Section "PSA/Schedule of Activities" of the website of the Office will be updated with information on the activities for the year 2016.

 

Updates:

  • Registration for this event ended on June 28th, 2015 11:59 PM CET
  • Information Note

Background

Space technology and its wide range of applications contribute essential information and services to many aspects of sustainable development, that is, economic and social development and environmental conservation and protection. Small satellite missions are becoming increasingly important in supporting these roles of space technology, as well as in the advancement of basic space science and technology, notably through capacity building. In 2009, the United Nations Programme on Space Applications, implemented by the United Nations Office for Outer Space Affairs, launched the Basic Space Technology Initiative (BSTI) in support of capacity building for the development of basic space technology.

From 2009 to 2011 a series of three United Nations/Austria/European Space Agency Symposiums on Small Satellite Programmes for Sustainable Development were held in Graz, Austria. Starting from 2012, BSTI is organizing international symposiums on basic space technology in the regions that correspond to the United Nations Economic Commissions for Africa, Asia and the Pacific, Latin America and the Caribbean, and Western Asia.

The first Symposium was held as the United Nations/Japan Nano-Satellite Symposium, hosted by the University of Tokyo and the University Space Engineering Consortium (UNISEC) in Nagoya, Japan, from 10-13 October 2012. The second Symposium was held as the United Nations/United Arab Emirates Symposium on Basic Space Technology, hosted by the Emirates Institution for Advanced Science and Technology (EIAST) in Dubai, United Arab Emirates, from 20-23 October 2013. The third Symposium was held as the United Nations/Mexico Symposium on Basic Space Technology hosted by the Center for Scientific Research and Higher Education (CICESE) and the Mexican Space Agency in Ensenada, Baja California, Mexico, from 20-23 October 2014.

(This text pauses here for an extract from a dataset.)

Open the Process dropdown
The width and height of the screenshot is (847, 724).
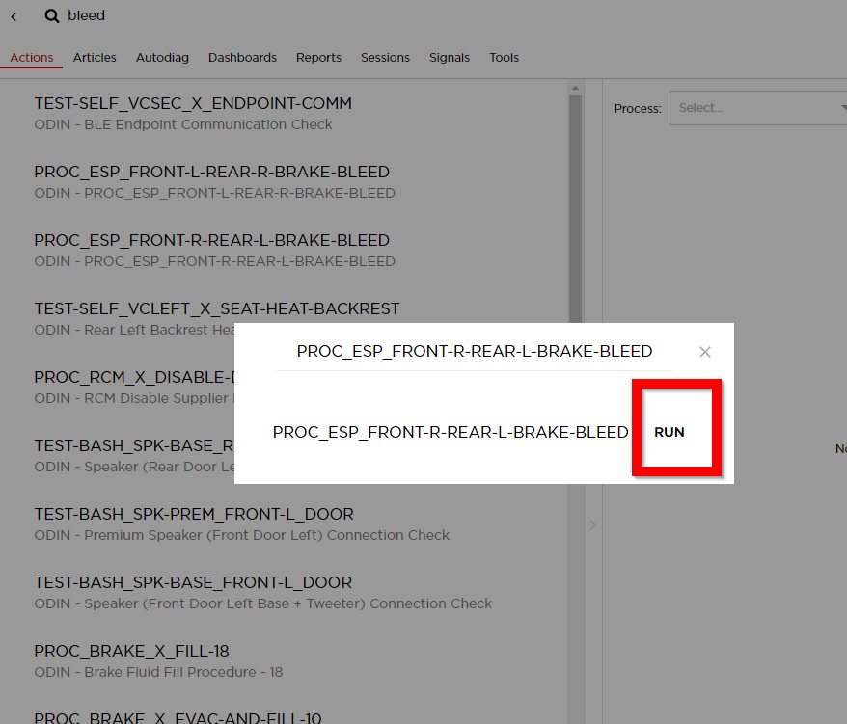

The present and fourth Symposium will be held as the United Nations/South Africa Symposium on Basic Space Technology in Cape Town and will focus on the African region. It is organized by the United Nations Office for Outer Space Affairs in cooperation with the Department of Science and Technology and the University of Cape Town through its Spacelab programme, on behalf of the Government of the Republic of South Africa.

Symposium Objectives

The Symposium objectives will build on the outcomes of the aforementioned BSTI Symposiums held from 2009 to 2013. The relevant symposium reports, containing the objectives, symposium summaries, observations and recommendations made by participants are available from the BSTI Resources page.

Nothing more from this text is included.